Grünen-Politikerin kritisiert Johnson-Wahl: "Tories haben sich radikalisiert"
Die europapolitische Sprecherin der Grünen im Bundestag, Franziska Brantner, rechnet nach Johnsons Wahl mit noch schwierigeren Brexit-Verhandlungen.
Frau Brantner, was sagt die Wahl von Boris Johnson zum Chef der Tories über den Zustand der britischen Innenpolitik aus?
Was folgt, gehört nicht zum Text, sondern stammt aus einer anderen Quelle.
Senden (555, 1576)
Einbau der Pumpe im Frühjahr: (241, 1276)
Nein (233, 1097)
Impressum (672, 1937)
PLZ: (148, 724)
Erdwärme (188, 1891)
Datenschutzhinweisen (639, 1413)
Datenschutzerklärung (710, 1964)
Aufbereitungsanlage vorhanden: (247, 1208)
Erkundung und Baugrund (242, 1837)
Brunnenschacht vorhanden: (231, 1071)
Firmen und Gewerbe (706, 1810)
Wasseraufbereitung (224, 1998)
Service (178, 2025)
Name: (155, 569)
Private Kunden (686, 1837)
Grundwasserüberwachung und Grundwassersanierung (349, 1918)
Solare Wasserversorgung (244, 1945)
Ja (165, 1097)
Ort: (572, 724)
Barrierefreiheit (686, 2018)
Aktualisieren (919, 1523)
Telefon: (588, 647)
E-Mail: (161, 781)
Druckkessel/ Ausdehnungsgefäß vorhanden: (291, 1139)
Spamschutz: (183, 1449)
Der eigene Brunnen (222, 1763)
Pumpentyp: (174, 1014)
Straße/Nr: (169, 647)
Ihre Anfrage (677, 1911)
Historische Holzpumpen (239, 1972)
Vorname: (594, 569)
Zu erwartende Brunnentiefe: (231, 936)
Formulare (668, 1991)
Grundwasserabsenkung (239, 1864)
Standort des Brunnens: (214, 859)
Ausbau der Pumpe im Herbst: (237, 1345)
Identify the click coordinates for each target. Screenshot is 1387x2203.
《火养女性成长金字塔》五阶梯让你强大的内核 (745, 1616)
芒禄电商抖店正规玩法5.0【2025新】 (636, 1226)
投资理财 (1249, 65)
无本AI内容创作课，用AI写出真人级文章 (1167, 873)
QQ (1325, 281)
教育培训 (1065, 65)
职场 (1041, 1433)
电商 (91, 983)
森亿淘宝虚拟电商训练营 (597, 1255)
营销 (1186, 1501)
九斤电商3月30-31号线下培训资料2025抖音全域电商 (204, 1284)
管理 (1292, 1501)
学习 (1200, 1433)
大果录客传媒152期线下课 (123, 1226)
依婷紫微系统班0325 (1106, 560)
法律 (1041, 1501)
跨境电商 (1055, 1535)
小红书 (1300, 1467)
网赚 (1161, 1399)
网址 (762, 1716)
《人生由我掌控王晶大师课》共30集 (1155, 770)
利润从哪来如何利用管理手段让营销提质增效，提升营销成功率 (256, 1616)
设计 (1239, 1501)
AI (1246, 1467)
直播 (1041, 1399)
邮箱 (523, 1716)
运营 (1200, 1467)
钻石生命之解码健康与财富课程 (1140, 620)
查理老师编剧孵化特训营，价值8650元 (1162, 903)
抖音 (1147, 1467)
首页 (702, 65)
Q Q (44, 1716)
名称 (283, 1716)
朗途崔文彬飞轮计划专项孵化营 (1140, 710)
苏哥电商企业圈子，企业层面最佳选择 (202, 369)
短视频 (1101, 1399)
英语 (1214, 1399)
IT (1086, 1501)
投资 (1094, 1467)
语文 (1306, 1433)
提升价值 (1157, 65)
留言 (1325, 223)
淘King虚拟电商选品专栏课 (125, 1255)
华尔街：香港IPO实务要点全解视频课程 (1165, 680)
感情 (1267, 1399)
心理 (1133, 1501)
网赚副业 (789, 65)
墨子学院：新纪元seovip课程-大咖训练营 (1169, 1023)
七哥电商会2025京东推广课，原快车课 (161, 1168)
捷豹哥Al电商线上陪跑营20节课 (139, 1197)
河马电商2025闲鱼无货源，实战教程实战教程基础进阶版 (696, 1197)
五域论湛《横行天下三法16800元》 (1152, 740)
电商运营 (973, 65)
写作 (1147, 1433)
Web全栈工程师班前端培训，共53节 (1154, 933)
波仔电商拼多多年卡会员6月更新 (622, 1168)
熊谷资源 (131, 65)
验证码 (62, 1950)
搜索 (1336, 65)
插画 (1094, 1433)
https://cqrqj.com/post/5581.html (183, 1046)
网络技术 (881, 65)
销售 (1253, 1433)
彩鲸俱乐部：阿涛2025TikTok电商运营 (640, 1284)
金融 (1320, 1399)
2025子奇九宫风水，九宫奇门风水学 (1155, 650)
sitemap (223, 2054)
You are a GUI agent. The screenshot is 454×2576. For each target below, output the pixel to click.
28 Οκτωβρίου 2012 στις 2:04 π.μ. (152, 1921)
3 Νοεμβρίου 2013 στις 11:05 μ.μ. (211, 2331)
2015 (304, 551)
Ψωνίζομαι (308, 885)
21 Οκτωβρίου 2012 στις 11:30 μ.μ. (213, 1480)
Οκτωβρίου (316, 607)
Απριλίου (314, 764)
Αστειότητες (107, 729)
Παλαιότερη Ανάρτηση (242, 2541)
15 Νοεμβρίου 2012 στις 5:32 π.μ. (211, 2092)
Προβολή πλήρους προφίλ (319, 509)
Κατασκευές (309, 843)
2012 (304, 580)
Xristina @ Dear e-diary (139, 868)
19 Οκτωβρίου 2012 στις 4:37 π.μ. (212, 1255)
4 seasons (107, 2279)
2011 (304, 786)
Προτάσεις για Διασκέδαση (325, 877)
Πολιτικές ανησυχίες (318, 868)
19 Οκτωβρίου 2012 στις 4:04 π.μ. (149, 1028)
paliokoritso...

Es ist ein trauriges Schauspiel. Es zeigt, dass die Populisten es wirklich geschafft haben, dieses Land zu spalten. Es zeigt auch, dass die Tories sich radikalisiert haben. Offensichtlich sind diese in keinem guten Zustand, wenn sie in ihrer großen Mehrheit einen notorischen Lügner zum nächsten Premierminister machen.
Wie schätzen Sie den neuen Premierminister Johnson als Politikertyp ein?
Als Hasardeur. Er ist jemand, der bereit ist, mit dem Teufel zu paktieren, um an die Macht zu kommen und das lässt uns ahnen, was er erst machen würde, um an der Macht zu bleiben. Er ist der Trump Europas.
Was bedeutet der Führungswechsel in Großbritannien für die Brexit-Verhandlungen mit der EU?
Diese Verhandlungen werden jetzt noch einmal schwieriger werden. Boris Johnson hat den Briten ja alles versprochen, ohne jegliche Rücksichtnahme auf Realitäten oder rechtliche Regelungen. Von daher wird man sehr geschlossen bleiben müssen, denn mit ihm ist die Wahrscheinlichkeit eines harten Brexit, also dem unkontrollierten Austritt aus der EU ohne Abkommen, noch einmal gestiegen. Gerade mit Blick hierauf wird es darauf ankommen, dass die Europäer geschlossen bleiben, statt auseinanderzufallen und dann bilaterale Abkommen mit den Briten schließen. Das wird Johnson versuchen. Er hat bereits angekündigt, dass er auf einzelne Länder zugehen wird. Es wird auch auf Deutschland ankommen, diese Geschlossenheit wirklich zu wahren.
Es droht also ein harter Brexit am 31. Oktober?
Zumindest hat Johnson immer wieder gesagt, er habe keine Angst vor dem harten Brexit. Ich hoffe, dass das Unterhaus ihn verhindern wird. Im Parlament wollen ja diejenigen, die auch in der Vergangenheit immer wieder die Mehrheiten dagegen organisiert haben, auch künftig alles tun, um einen harten Brexit zu verhindern. Aber Johnson hat ja natürlich die Möglichkeit, seine Regierungserklärung so lange hinauszuzögern, dass das Parlament kaum Chancen hat zu reagieren. Es wird also ein spannendes Spiel in den nächsten Wochen und Monaten.
Wagen wir einen Blick in die Glaskugel: Was meinen Sie denn, bleiben die Briten in der EU, was ist Ihr Tipp?
Oh Gott, die Glaskugel hätte ich auch gerne. Es zeigt sich auf jeden Fall, dass die Illusion, man tritt aus und nichts ändert sich, dann doch so schwierig ist, dass das Drinbleiben vielleicht am Ende doch das Einfachere ist. Aber Boris Johnson wird alles dafür tun, dass Großbritannien austritt, und sei es ohne Austrittsabkommen.
Von daher glaube ich, dass man sich darauf einstellen muss, dass es so kommt und dass wir für den Fall gewappnet sein müssen. Dann müssen wir sicherstellen, dass wir in der EU nach einem möglichen harten Brexit die Einheit wahren. Zum Beispiel bei der Frage der vollen Freizügigkeit, bei der die Briten Deutschland vielleicht entgegen kommen würde – aber auch Polen?? Da müssen wir auch immer Rücksicht nehmen auf unsere Partner und geschlossen stehen.
Wie sollte die EU im Hinblick auf diese Schwierigkeiten langfristig mit Großbritannien umgehen?
Es ist wichtig, dass wir den Dialog weiter suchen, dass wir weiter im Gespräch bleiben mit unseren britischen Freunden. Und nicht, weil Boris Johnson gewählt ist, das Land abschreiben. Sondern dass wir den Dialog mit den Kräften, die für eine gute Kooperation weiterhin stehen, jetzt noch intensivieren.